En Autriche, le chancelier, le conservateur Sebastian Kurz, a tweeté lundi, deux heures après la conférence de Mme Merkel et M. Macron, que sa position n’avait « pas changé ». Il refuse toute augmentation du plafond du budget européen. Et son ministre des finances, Gernot Blümel, s’est fait plus précis encore mardi : « Nous n’accepterons pas la mutualisation des dettes sous le couvert de la crise. » Pas question, dit-il, de financer des aides post-coronavirus « par des subventions non remboursables ». L’Autriche accepterait des prêts, mais pas des subventions qui se traduiraient par des milliards de charges pour le pays. Vienne négocierait une expression commune avec ses alliés « frugaux » sur ce point.

Une voix discordante s’est pourtant fait entendre chez l’allié écologiste de M. Kurz : la chef de la délégation des Verts autrichiens au Parlement européen, Monika Vana, dit « saluer » le plan Merkel-Macron. « Il s’agit d’un compromis qui permet un accord. C’est la position des Verts autrichiens », affirme-t-elle. Mais à Vienne, les dirigeants de son parti, en coalition avec M. Kurz, gardent le silence. En bout de ligne, la position du chancelier, moins dure que celle des Pays-Bas, pourrait toutefois évoluer, jugent certaines sources. A condition que le plan de 500 milliards prévoie au moins une partie d’emprunts remboursables.

Plus à l’est, le premier ministre libéral tchèque, Andrej Babis, disait, mardi, se poser « beaucoup de questions » sur le projet franco-allemand. A Varsovie, le gouvernement ultra-conservateur de Mateusz Morawiecki semblait ne pas le rejeter par principe, à condition d’en savoir plus sur la répartition des fonds entre les bénéficiaires.
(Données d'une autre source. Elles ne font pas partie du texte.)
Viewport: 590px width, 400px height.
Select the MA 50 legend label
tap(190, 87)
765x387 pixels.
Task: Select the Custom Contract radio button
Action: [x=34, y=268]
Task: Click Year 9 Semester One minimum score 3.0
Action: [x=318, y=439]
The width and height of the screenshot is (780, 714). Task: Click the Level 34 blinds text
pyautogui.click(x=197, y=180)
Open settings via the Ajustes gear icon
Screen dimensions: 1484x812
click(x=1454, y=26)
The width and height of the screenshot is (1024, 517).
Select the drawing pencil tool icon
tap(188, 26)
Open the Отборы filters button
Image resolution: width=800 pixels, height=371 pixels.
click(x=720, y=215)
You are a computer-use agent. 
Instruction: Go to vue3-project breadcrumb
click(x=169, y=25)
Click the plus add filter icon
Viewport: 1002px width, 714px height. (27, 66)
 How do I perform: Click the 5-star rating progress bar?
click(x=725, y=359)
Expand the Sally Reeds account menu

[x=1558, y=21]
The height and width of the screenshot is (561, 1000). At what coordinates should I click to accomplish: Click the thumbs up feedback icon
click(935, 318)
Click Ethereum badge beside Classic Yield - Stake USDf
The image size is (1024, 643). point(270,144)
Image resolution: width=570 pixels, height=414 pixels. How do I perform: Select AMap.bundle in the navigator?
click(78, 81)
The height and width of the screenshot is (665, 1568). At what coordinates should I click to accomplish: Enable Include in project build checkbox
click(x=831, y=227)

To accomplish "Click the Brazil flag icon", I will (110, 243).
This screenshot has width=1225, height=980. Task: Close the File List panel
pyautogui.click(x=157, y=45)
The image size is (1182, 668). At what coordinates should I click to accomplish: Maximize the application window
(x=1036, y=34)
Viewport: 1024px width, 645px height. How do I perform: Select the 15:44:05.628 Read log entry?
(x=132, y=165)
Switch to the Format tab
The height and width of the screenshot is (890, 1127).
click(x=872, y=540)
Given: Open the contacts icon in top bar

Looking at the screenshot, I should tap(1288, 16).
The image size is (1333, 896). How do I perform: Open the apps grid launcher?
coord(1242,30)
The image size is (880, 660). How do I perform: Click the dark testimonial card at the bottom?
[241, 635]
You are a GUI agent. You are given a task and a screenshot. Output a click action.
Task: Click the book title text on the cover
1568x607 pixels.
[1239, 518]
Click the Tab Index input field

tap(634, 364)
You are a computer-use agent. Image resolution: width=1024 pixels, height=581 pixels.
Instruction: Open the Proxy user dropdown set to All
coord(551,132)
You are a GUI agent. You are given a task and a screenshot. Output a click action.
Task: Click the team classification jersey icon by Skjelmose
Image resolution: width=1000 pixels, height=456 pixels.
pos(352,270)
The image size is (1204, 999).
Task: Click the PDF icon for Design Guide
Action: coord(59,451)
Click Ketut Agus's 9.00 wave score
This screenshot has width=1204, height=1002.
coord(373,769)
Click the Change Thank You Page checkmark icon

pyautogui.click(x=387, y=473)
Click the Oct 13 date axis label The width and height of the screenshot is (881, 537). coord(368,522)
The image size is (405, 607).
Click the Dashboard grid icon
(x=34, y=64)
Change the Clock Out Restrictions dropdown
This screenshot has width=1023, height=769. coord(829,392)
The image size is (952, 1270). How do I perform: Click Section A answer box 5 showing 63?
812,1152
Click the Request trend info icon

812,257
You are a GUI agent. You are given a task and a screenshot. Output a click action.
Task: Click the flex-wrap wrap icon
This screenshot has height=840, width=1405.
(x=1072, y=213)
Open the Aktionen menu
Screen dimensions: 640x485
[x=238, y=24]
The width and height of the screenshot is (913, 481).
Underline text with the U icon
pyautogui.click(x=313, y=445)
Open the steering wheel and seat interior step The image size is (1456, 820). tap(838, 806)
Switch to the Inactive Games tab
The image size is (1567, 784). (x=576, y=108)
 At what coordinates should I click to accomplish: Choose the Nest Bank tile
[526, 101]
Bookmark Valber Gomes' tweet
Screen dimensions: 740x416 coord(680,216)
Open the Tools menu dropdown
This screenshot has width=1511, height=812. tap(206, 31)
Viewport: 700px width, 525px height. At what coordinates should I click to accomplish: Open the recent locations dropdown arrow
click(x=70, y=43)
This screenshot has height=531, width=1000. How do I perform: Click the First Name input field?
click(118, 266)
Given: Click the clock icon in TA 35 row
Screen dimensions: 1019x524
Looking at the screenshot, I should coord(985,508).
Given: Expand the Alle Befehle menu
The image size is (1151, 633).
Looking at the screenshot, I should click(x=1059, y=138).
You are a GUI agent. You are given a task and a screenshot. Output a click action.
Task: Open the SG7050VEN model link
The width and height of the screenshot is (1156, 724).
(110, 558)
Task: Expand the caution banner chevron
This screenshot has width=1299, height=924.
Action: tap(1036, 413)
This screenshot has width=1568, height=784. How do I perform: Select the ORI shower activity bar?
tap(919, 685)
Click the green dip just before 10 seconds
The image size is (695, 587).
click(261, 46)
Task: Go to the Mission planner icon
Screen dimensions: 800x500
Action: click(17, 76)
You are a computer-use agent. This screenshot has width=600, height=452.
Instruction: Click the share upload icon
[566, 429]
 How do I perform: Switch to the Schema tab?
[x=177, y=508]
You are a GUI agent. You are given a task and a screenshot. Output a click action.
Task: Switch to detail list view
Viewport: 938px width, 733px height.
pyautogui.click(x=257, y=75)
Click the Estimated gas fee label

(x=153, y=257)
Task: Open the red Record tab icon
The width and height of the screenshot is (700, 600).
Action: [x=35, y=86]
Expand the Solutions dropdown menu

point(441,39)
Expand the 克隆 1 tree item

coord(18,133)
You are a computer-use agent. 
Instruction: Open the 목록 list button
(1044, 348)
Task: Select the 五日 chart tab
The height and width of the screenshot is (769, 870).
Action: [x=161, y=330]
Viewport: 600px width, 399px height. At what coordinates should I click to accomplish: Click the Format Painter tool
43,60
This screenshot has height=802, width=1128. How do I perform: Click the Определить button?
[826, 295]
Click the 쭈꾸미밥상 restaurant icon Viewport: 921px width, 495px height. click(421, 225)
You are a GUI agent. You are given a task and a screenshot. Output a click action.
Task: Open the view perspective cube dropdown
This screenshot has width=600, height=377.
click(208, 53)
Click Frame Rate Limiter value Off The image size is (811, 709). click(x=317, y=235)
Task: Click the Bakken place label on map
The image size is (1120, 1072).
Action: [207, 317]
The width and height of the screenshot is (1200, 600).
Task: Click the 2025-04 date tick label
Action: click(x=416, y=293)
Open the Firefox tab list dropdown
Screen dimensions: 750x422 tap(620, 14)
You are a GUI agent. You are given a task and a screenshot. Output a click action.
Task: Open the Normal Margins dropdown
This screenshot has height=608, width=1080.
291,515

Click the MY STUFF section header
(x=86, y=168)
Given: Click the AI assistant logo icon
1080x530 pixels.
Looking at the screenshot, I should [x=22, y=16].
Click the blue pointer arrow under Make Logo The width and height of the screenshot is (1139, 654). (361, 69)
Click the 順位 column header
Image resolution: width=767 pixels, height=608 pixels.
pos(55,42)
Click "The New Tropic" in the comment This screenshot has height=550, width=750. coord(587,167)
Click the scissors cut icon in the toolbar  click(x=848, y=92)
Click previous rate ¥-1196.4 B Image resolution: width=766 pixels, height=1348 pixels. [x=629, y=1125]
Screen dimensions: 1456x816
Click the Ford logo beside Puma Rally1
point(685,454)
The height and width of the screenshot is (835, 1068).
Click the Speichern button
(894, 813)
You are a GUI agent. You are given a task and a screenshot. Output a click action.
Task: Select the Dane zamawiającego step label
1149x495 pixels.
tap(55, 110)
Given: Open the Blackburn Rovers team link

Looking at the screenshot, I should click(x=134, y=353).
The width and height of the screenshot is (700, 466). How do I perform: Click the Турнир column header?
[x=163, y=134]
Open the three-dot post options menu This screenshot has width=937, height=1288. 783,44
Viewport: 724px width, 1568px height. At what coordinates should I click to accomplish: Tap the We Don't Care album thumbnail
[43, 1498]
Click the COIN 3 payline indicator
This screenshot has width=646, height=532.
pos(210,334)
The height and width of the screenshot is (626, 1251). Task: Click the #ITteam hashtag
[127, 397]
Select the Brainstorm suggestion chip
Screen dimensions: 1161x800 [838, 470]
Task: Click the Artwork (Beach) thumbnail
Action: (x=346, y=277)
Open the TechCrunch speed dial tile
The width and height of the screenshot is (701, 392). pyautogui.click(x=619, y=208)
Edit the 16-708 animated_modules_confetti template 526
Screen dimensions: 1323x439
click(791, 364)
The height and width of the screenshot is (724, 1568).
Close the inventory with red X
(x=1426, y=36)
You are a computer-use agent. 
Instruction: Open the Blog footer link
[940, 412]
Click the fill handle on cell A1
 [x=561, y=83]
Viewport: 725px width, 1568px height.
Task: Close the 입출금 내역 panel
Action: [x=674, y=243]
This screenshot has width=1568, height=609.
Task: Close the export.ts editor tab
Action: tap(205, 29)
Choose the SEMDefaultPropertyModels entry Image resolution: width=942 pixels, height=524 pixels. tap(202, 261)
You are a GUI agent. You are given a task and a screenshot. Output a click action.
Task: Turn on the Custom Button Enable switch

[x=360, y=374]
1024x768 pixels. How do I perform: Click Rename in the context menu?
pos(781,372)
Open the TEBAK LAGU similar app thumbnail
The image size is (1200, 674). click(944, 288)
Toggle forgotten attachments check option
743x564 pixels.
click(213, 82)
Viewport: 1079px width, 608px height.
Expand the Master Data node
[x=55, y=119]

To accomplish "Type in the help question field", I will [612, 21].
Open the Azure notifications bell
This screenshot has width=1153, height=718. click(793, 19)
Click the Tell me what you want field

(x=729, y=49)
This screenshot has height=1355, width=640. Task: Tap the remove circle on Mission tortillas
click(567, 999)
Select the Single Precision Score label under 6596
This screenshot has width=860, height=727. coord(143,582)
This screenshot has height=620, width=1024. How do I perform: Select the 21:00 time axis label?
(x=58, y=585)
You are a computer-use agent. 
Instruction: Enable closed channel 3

Le ton est, évidemment, très différent à Rome et à Madrid, où quelques critiques étaient seulement entendues aux extrêmes de l’échiquier politique. Le premier ministre socialiste espagnol, Pedro Sanchez, a dit recevoir « positivement » la proposition franco-allemande mais a appelé la Commission à « une réponse ferme, en accord avec la magnitude de la crise que nous affrontons, et dirigée spécialement vers les pays et secteurs les plus touchés ».